Schreibe den Bericht über den rechtskräftigen Freispruch des Redakteurs von Radio Dreyeckland im Anschluss an seinen letzten Satz weiter.

━━━━━ Vorliegender Text ━━━━━

Radio Dreyeckland: Freispruch von Redakteur rechtskräftig

Radio Dreyeckland Logo
Dass die Staatsanwaltschaft bis zum Fristende ihre Revision weder begründet noch zurückzieht, sei ungewöhnlich, sagte die Anwältin des Klägers. (Quelle: www.rdl.de – gemeinfrei)

Der Redakteur Fabian Kienert vom Radiosender Dreyeckland wurde Anfang Juni vom Vorwurf der Unterstützung der verbotenen Vereinigung Indymedia Linksunten freigesprochen. Seit Montag ist das Urteil des Karlsruher Landgerichts auch rechtskräftig, teilte der Freiburger Radiosender nun mit. Zwar habe die Staatsanwaltschaft Revision gegen das Urteil eingelegt, doch bis zum Fristende – einen Monat nach Zustellung des schriftlichen Urteils – nicht die erforderliche Begründung nachgereicht. Deshalb habe das Landgericht die Revision diese Woche als unzulässig verworfen.

“Ich bin erleichtert, dass dieses Verfahren nun endlich beendet ist, auch wenn die Verunsicherung, die durch die Hausdurchsuchung verursacht wurde, bleibt”, erklärte Fabian Kienert.

Auch Kienerts Strafverteidigerin Angela Furmaniak zeigte sich erfreut über den rechtskräftigen Freispruch. “Dass die Revision der Staatsanwalt allerdings verworfen wurde, weil die Frist zur Begründung der Revision nicht eingehalten wurde, setzt ein letztes Ausrufezeichen hinter eine insgesamt irritierende Verfahrensführung der Staatsanwaltschaft”, erklärte Furmaniak. Normalerweise begründe eine Staatsanwaltschaft eine Revision oder ziehe sie zurück.

Die Polizei solle nun alle in dem Fall erhobenen Daten schnell und transparent löschen. Zudem fordert Radio Dreyeckland politische Konsequenzen aus dem Fall, den es als “Kampf der Staatsanwaltschaft gegen die Grundrechte” bezeichnet.

Erfolg für die Pressefreiheit

Die Staatsanwaltschaft Karlsruhe hatte dem Redakteur vorgeworfen, eine verbotene Organisation unterstützt zu haben. Ein im Juli 2022 auf der Webseite des nichtkommerziellen Senders veröffentlichter Bericht enthielt laut den zuständigen Ermittlern einen Link auf ein Archiv der verbotenen Vereinigung “Linksunten.Indymedia”. Die Vereinigung war im August 2017 vom Bundesinnenministerium nach Krawallen am Rande des G20-Gipfels in Hamburg verboten und aufgelöst worden. Angeklagt war der Redakteur wegen “Verstoßes gegen ein Vereinigungsverbot”. Im Mai 2023 beschloss das Landgericht Karlsruhe zwar zunächst, die Anklage der Staatsanwaltschaft nicht zuzulassen und vertrat die Ansicht, dass die Pressefreiheit die Verlinkung im Rahmen der Berichterstattung schützt. Doch nach einer Beschwerde der Staatsanwaltschaft gegen diese Entscheidung ließ das Oberlandesgericht die Anklage im Juni 2023 zu.

━━━━━ Materialliste ━━━━━

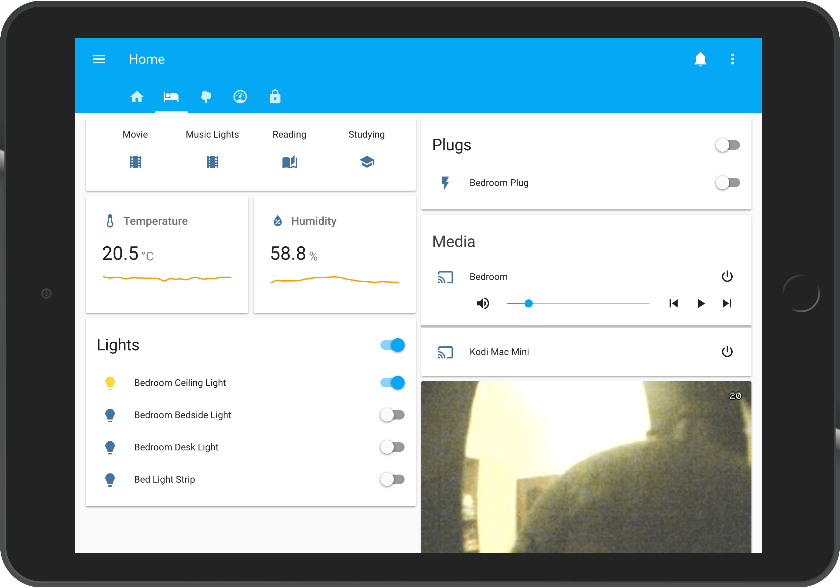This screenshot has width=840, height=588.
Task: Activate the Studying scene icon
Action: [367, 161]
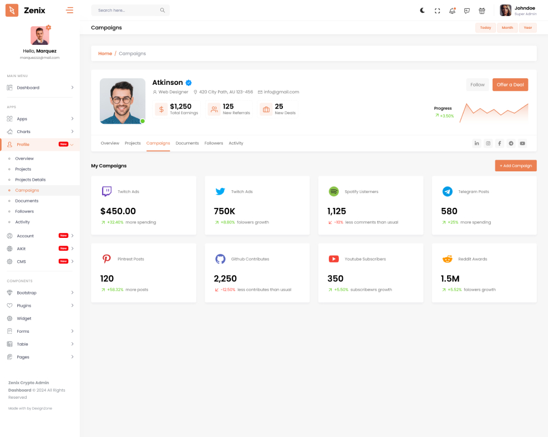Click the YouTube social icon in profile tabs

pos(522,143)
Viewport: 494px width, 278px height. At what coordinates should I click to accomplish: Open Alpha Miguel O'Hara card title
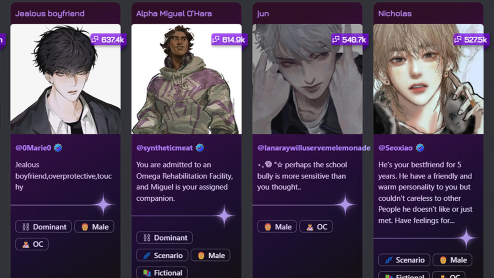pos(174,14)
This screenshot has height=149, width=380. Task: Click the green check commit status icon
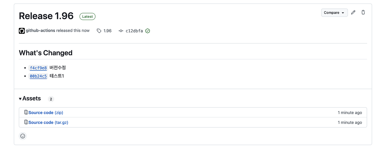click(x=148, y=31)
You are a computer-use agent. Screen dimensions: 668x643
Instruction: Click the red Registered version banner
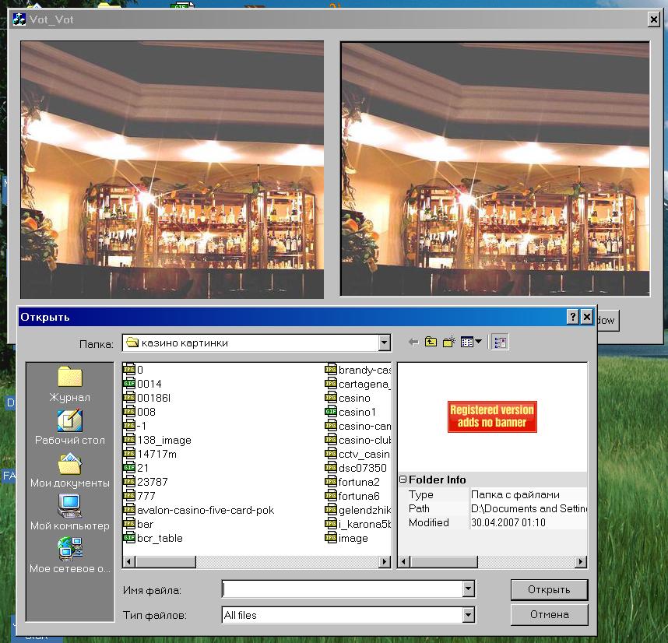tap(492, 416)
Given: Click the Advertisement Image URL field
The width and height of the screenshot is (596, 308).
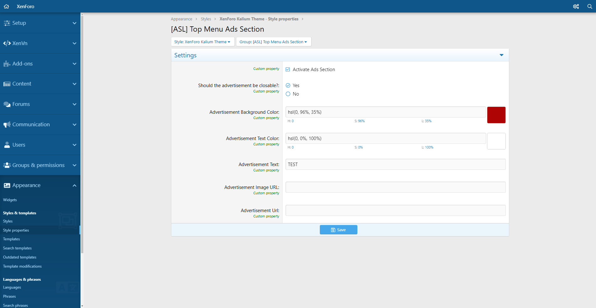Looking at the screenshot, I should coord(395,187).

━━━━━
━━━━━ Materialliste ━━━━━

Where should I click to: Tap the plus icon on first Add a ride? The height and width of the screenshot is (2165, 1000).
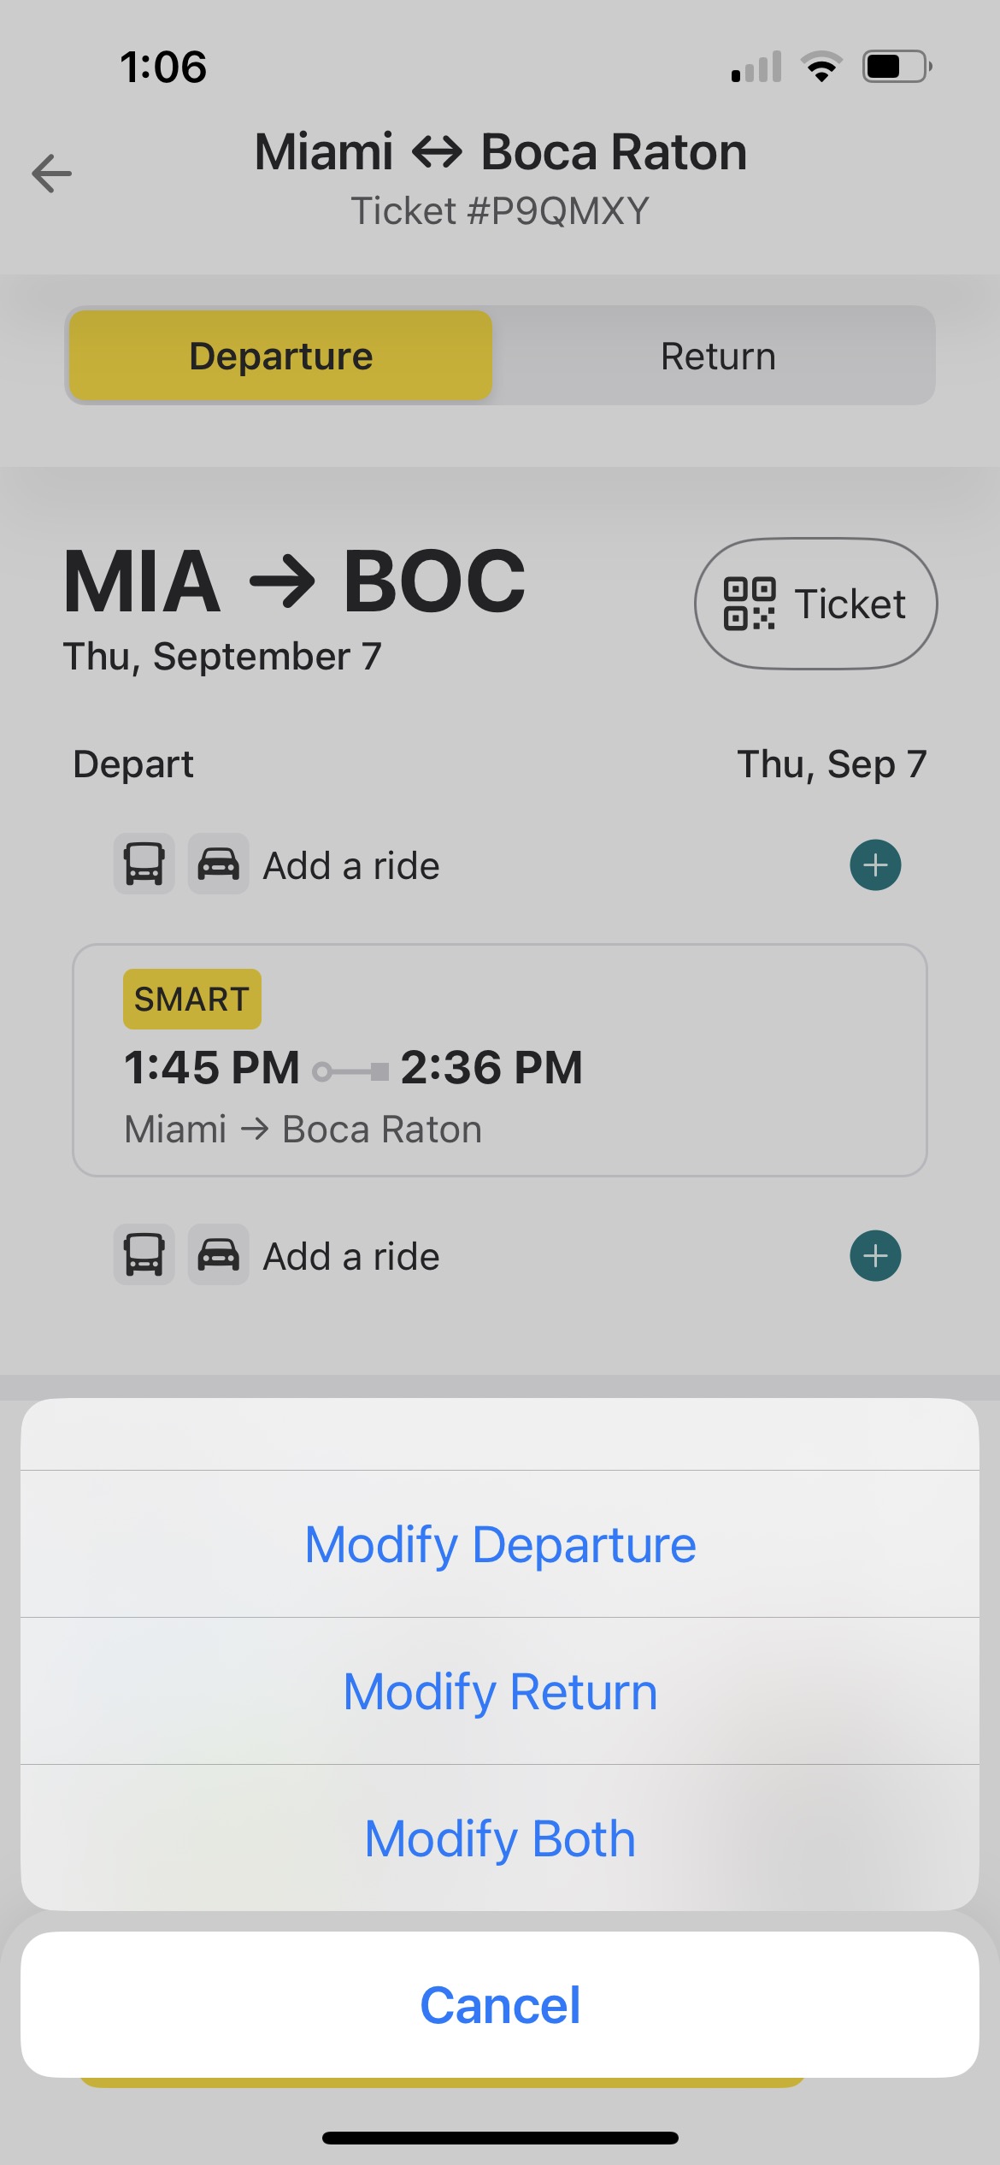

━━━━━
━━━━━ Materialliste ━━━━━

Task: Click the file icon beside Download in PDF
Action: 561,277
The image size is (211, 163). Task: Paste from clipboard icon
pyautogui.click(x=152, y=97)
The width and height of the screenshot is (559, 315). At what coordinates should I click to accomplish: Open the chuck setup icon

━━━━━

» Lösung:
Der siebenwöchige Strafprozess ging im Juni 2024 zu Gunsten von Kienert aus. Die Staatsschutzkammer des Gerichts entschied, dass der Redakteur mit dem Setzen des Links nicht weiteres Handeln einer verbotenen Vereinigung unterstützt hatte. Der Artikel war nach Ansicht der Kammer von der Pressefreiheit gedeckt. Zudem sei unsicher, ob die verbotene Vereinigung zum Zeitpunkt der Veröffentlichung des Artikels überhaupt noch existierte. Dies wäre aber Voraussetzung für eine Strafbarkeit gewesen.

Verteidigerin Furmaniak hatte nach Urteilsverkündung erklärt, das Verfahren habe trotz des positiven Ausgangs erheblichen Flurschaden hinterlassen: “Die Strafverfolgung meines Mandanten hat zu einer großen Verunsicherung bei vielen Journalist:innen geführt. In diesem Sinne muss das Vorgehen der Staatsanwaltschaft als Angriff auf die Pressefreiheit bezeichnet werden.”

Hausdurchsuchungen wegen Link

Das Gericht entschied zudem, dass der Redakteur für die Durchsuchung seiner Wohnung und die Beschlagnahme von Material entschädigt wird. Ermittler hatten im Januar 2023 zwei Mitarbeiterwohnungen – auch die des nun freigesprochenen Redakteurs – sowie Redaktionsräume durchsucht. Unter anderem wurden Computer dabei beschlagnahmt.

Die Polizei hatte die beschlagnahmten Geräte zwar nach wenigen Tagen zurückgegeben, die Daten aber für weitere Auswertungen kopiert. Dazu zählten über 50.000 E-Mails der Redaktion – unter anderem mit journalistischen Quellen und Interview-Partnern.

Diese Maßnahmen hatten in Journalistenkreisen scharfe Kritik hervorgerufen: Reporter ohne Grenzen (RSF) hatte sie als “Angriff auf die Pressefreiheit” verurteilt. Der Deutsche Journalistenverband (DJV) hatte von einem “gezielten Einschüchterungsversuch gegen unliebsame Journalisten” gesprochen.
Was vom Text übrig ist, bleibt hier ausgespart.